Quel voyage faisait-on dans cette anecdote?--À quai fallait-il prendre garde?--Où est-ce que les nouveaux mariés sont descendus?--Quel moyen l'époux a-t-il inventé pour détourner les soupçons des curieux?--Quelle arrière-pensée avait-il?

111. BONTÉ DU ROI D'ARAGON

Alphonse V, roi d'Aragon, rencontra un jour un paysan qui était fort embarrassé, parce que son âne chargé de farine venait de s'enfoncer dans la boue. Le roi descendit aussitôt de cheval pour aller au secours du pauvre homme. Arrivé à l'endroit où était âne, il se mit avec le paysan à le tirer par a tête, afin de le faire sortir du bourbier. À peine eurent-ils réussi à retirer la bête, que les gens de la suite d'Alphonse arrivèrent, et voyant le roi tout couvert de boue, ils s'empressèrent de l'essuyer et de lui procurer d'autres vêtements. Le paysan, fort étonné de voir que c'était le roi qui lui était venu en aide, commença à lui faire des excuses et à lui demander pardon. Mais le roi le rassura avec bonté, et lui dit que les hommes étaient faits pour s'entr'aider.

Où était situé le royaume d'Aragon?--Qui le roi a-t-il rencontré?--Pourquoi le paysan était-il dans l'embarras?--Comment le roi a-t-il aidé le paysan?--À quoi le paysan a-t-il reconnu le roi?--S'est-il reproché d'avoir permis au roi de l'aider?--Qu'est-ce que le roi a dit pour rassurer le paysan?

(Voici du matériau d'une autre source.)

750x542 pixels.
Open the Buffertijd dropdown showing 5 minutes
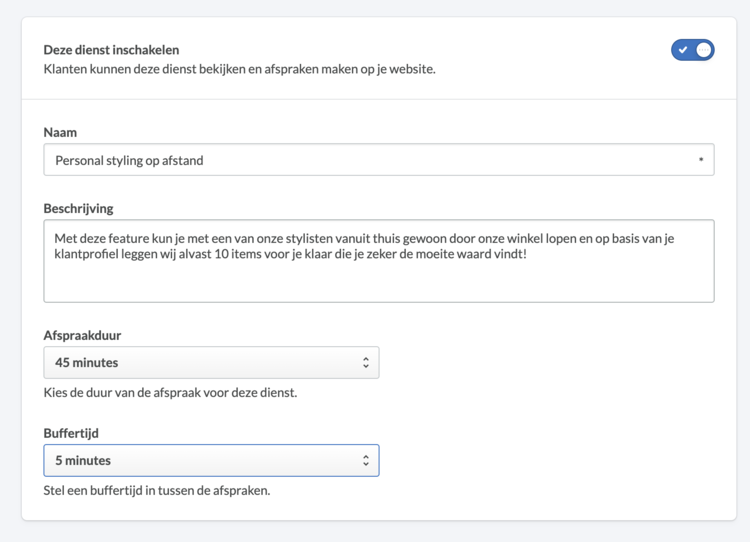(x=211, y=460)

Écrivez en 100 à 200 mots cette histoire.

112. L'OBÉISSANCE

Le marquis de Pontélima causait avec un des derniers rois de Portugal. La conversation roulait sur l'obéissance des sujets. Le marquis prétendait qu'elle devait avoir des bornes; le roi ne voulant en admettre aucune, lui dit avec emportement: «Si je vous ordonnais de vous jeter à la mer, vous devriez, sans hésiter, y sauter la tête la première.» Le marquis, au lieu de répliquer, se retourne brusquement et prend le chemin de la porte. «Où allez-vous? s'écrie roi.--Apprendre à nager, sire.»

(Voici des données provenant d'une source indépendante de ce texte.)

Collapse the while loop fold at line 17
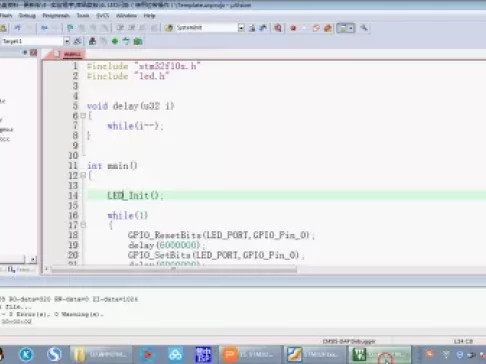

Avec qui le marquis causait-il?--Sur quel sujet?--Quelle était l'opinion du marquis?--Quelle était celle du roi?--Que dit-il au marquis?--Que fit celui-ci?--Que lui demanda le roi?--Que répondit le marquis?

113. MARCEAU

La figure de Marceau brille parmi tous les soldats de la Révolution, et les traits intéressants abondent dans l'histoire de sa belle carrière. Il s'engagea à seize ans et conquit rapidement ses épaulettes d'officier. Envoyé à Verdun, qu'assiégeaient les Prussiens, il se fit remarquer parmi les officiers qui s'opposèrent le plus énergiquement à la capitulation de la place. Quand on dut enfin se rendre, Marceau reçut la pénible mission de porter au camp ennemi la ratification du traité. Arrivé sous la tente du roi de Prusse, la colère et sa douleur patriotique le firent éclater en sanglots. Le lendemain, comme la garnison évacuait la ville, il ne peut, dit-on, s'empêcher de crier aux vainqueurs: «Au revoir dans les plaines de la Champagne!» On sait qu'en effet il ne tarda pas à prendre sur eux une brillante revanche. Les effets de Marceau et tout son argent avaient été perdus pendant le siège; un représentant du peuple en mission lui demanda: «Que voulez-vous qu'on vous rende?» Marceau, jetant un coup d'œil sur son sabre ébréché, répondit: «Un sabre nouveau pour venger notre défaite.»